- OBJECTIVE:
Render the material as a numbered list, leaving out blank lines, starting at the line containing "You are a GUI" and ending at the line containing "(1497, 836)".

- RECORDS SUPPLIED:
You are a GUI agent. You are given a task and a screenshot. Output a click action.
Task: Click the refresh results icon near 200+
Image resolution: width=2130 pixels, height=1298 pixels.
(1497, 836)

...

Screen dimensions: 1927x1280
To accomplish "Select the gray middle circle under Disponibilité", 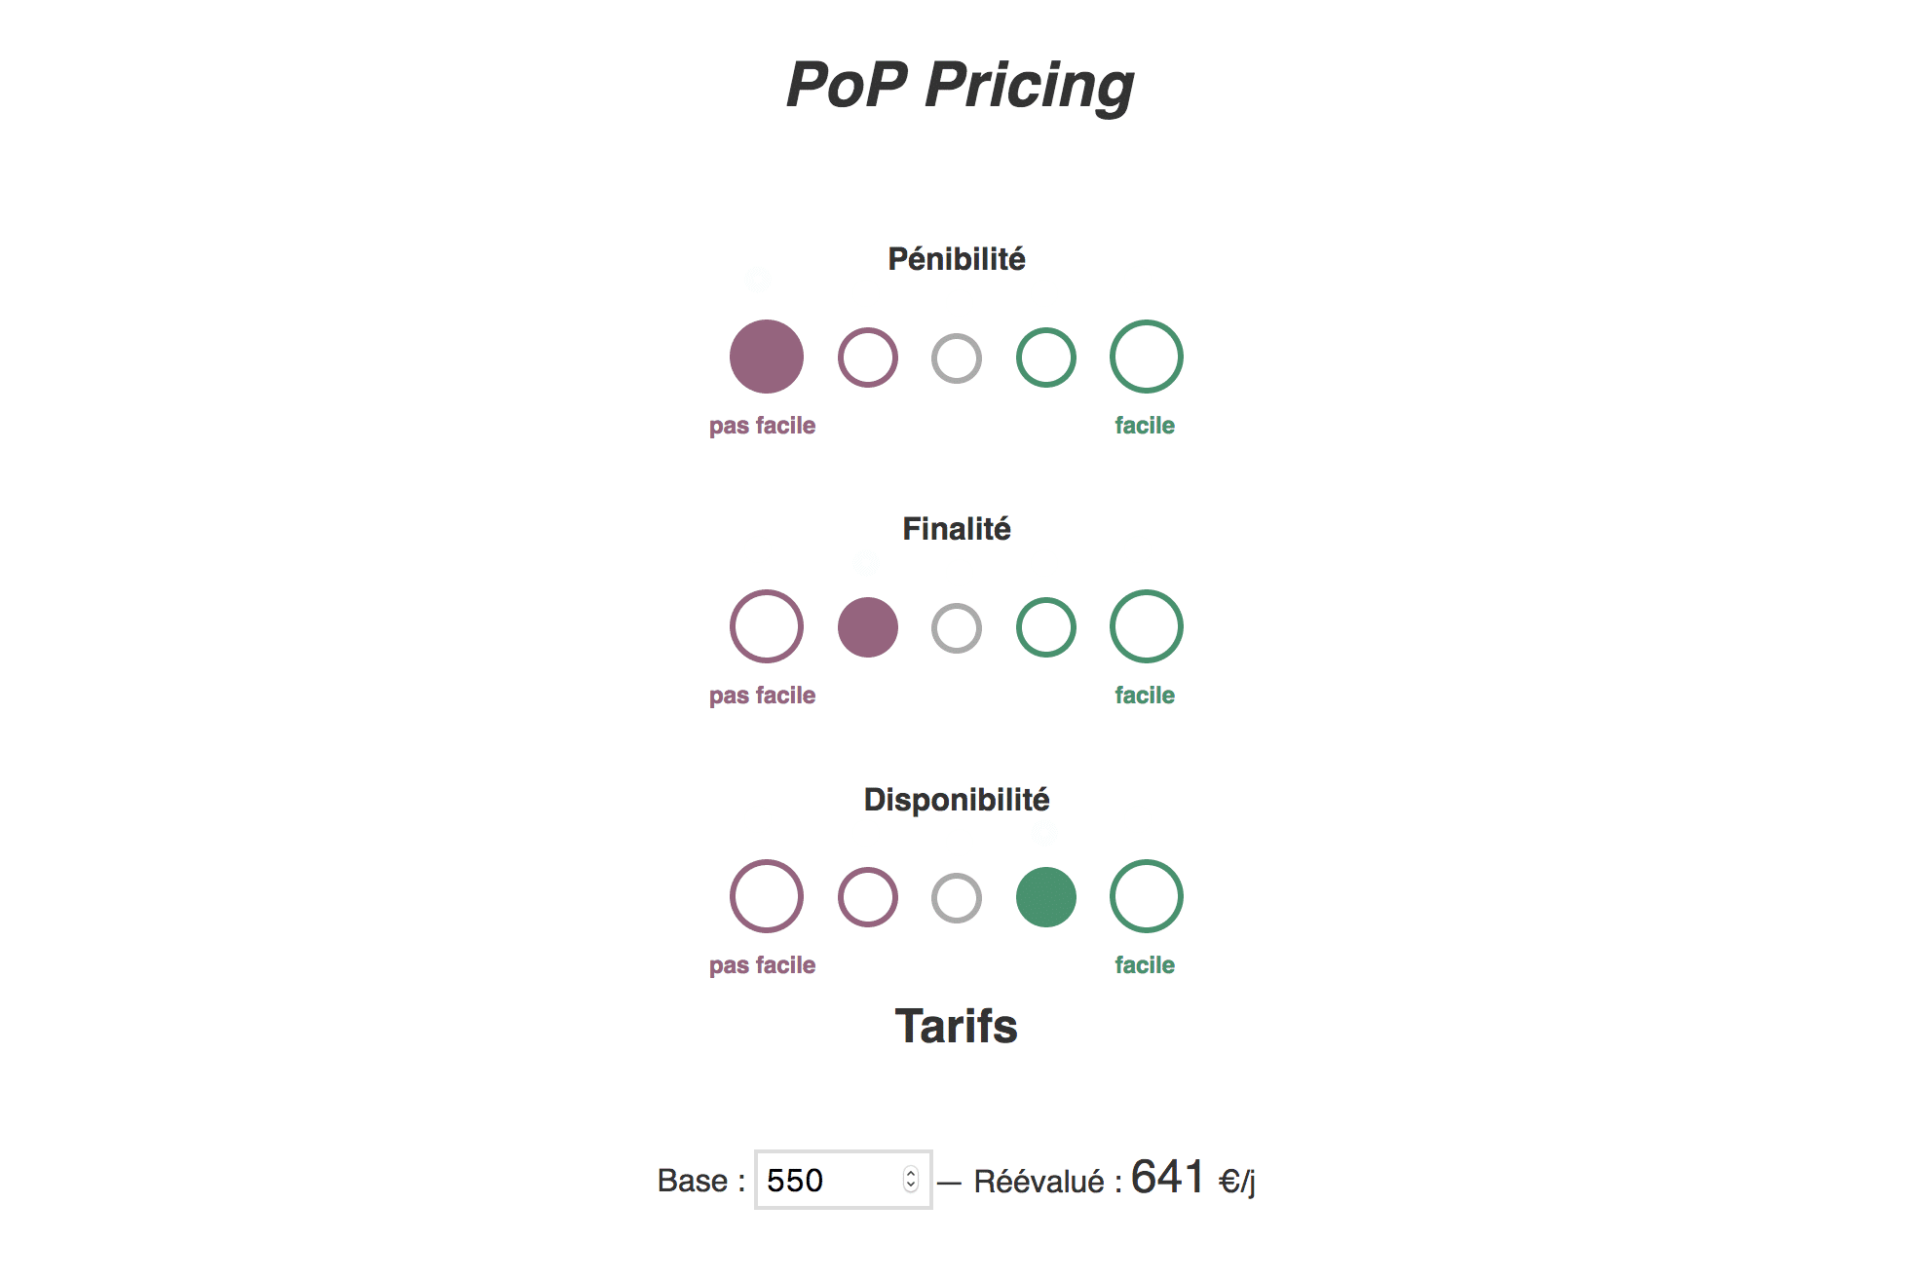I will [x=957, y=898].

- OUTPUT BELOW:
1. You are a GUI agent. You are given a task and a screenshot. Output a click action.
2. Task: Click the refresh results icon near 200+
3. Image resolution: width=2130 pixels, height=1298 pixels.
4. (1497, 836)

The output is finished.